Manavalan Balachandran, Shin Tae H, Kim Myeong O, Lee Gwang
Department of Physiology, Ajou University School of Medicine, Suwon, South Korea.
Institute of Molecular Science and Technology, Ajou University, Suwon, South Korea.
Front Pharmacol. 2018 Mar 27;9:276. doi: 10.3389/fphar.2018.00276. eCollection 2018.
The use of therapeutic peptides in various inflammatory diseases and autoimmune disorders has received considerable attention; however, the identification of anti-inflammatory peptides (AIPs) through wet-lab experimentation is expensive and often time consuming. Therefore, the development of novel computational methods is needed to identify potential AIP candidates prior to experimentation. In this study, we proposed a random forest (RF)-based method for predicting AIPs, called AIPpred (AIP predictor in primary amino acid sequences), which was trained with 354 optimal features. First, we systematically studied the contribution of individual composition [amino acid-, dipeptide composition (DPC), amino acid index, chain-transition-distribution, and physicochemical properties] in AIP prediction. Since the performance of the DPC-based model is significantly better than that of other composition-based models, we applied a feature selection protocol on this model and identified the optimal features. AIPpred achieved an area under the curve (AUC) value of 0.801 in a 5-fold cross-validation test, which was ∼2% higher than that of the control RF predictor trained with all DPC composition features, indicating the efficiency of the feature selection protocol. Furthermore, we evaluated the performance of AIPpred on an independent dataset, with results showing that our method outperformed an existing method, as well as 3 different machine learning methods developed in this study, with an AUC value of 0.814. These results indicated that AIPpred will be a useful tool for predicting AIPs and might efficiently assist the development of AIP therapeutics and biomedical research. AIPpred is freely accessible at www.thegleelab.org/AIPpred.

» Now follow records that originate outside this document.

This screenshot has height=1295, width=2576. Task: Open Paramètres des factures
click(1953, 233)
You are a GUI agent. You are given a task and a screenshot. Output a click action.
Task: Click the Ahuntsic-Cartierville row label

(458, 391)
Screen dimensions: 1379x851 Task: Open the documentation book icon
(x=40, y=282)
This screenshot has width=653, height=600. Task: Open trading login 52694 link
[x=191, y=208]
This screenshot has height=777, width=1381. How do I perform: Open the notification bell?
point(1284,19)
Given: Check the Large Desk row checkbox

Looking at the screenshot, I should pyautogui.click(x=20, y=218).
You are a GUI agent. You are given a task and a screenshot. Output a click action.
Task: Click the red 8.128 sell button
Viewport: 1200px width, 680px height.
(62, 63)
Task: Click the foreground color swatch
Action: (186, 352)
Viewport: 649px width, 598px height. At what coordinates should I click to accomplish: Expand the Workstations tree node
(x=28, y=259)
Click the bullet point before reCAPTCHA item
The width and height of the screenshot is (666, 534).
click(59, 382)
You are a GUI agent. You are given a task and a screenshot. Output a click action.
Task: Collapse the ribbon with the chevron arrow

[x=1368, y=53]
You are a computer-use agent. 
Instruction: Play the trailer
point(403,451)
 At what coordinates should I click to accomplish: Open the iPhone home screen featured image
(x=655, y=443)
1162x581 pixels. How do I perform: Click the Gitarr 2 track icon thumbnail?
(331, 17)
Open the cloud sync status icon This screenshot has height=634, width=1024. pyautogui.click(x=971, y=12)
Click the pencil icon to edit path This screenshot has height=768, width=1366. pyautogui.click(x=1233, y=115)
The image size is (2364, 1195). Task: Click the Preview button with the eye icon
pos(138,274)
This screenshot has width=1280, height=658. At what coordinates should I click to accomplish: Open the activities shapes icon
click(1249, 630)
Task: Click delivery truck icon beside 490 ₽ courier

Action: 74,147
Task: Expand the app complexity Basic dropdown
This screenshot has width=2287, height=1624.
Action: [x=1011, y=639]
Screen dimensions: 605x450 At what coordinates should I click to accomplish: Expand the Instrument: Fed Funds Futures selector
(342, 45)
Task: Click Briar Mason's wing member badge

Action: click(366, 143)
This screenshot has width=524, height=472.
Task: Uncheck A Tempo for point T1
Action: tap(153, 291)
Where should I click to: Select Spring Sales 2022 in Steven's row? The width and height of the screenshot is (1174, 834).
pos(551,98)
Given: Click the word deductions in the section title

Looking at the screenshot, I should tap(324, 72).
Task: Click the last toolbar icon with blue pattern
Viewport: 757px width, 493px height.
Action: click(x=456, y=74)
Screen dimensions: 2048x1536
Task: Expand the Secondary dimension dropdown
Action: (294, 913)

治疗性肽在各种炎症性疾病和自身免疫性疾病中的应用已受到广泛关注;然而,通过湿实验室实验鉴定抗炎肽(AIP)成本高昂且耗时。因此,需要开发新的计算方法,以便在实验之前识别潜在的AIP候选物。在本研究中,我们提出了一种基于随机森林(RF)的AIP预测方法,称为AIPpred(基于一级氨基酸序列的AIP预测器),该方法使用354个最佳特征进行训练。首先,我们系统地研究了个体组成[氨基酸、二肽组成(DPC)、氨基酸指数、链转移分布和物理化学性质]在AIP预测中的作用。由于基于DPC的模型性能明显优于其他基于组成的模型,我们对该模型应用了特征选择协议并确定了最佳特征。在5折交叉验证测试中,AIPpred的曲线下面积(AUC)值为0.801,比使用所有DPC组成特征训练的对照RF预测器高约2%,表明特征选择协议的有效性。此外,我们在一个独立数据集上评估了AIPpred的性能,结果表明我们的方法优于现有方法以及本研究中开发的3种不同机器学习方法(AUC值为0.814)。这些结果表明,AIPpred将成为预测AIP的有用工具,并可能有效地辅助AIP治疗药物的开发和生物医学研究。可在www.thegleelab.org/AIPpred免费获取AIPpred。